WHAT IS EXPECTED:
Check each line of the records for "will"; collect those that have it.

Stored data:
-*-*-
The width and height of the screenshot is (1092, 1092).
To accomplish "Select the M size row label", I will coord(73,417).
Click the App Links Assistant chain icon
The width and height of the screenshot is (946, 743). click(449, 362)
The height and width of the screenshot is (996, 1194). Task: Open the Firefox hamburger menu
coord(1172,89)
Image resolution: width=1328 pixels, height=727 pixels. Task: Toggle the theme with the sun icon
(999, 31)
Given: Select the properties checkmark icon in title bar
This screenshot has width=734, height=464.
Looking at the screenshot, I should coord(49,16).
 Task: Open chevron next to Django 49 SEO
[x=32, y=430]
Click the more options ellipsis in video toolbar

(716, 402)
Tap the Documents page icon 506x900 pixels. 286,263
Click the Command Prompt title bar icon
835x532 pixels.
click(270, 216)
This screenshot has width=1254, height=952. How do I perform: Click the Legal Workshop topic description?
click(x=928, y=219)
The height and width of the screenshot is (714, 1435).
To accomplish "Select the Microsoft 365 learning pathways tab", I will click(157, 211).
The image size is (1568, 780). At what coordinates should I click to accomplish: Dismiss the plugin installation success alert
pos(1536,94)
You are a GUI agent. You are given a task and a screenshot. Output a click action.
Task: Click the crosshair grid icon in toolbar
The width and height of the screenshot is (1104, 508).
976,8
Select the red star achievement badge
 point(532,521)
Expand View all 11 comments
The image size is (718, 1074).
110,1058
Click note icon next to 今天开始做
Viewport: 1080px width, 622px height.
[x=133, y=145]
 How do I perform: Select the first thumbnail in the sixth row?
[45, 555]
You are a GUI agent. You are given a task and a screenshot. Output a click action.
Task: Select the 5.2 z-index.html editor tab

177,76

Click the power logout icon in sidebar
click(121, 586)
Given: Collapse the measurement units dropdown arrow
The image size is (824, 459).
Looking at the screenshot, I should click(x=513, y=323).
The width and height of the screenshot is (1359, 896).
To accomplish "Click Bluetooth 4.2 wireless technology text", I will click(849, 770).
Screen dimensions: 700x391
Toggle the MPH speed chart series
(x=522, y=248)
-*-*-
RESPONSE BELOW:
To accomplish "Select the M size row label", I will coord(73,417).
To accomplish "Select the Microsoft 365 learning pathways tab", I will click(157, 211).
To accomplish "Click Bluetooth 4.2 wireless technology text", I will click(849, 770).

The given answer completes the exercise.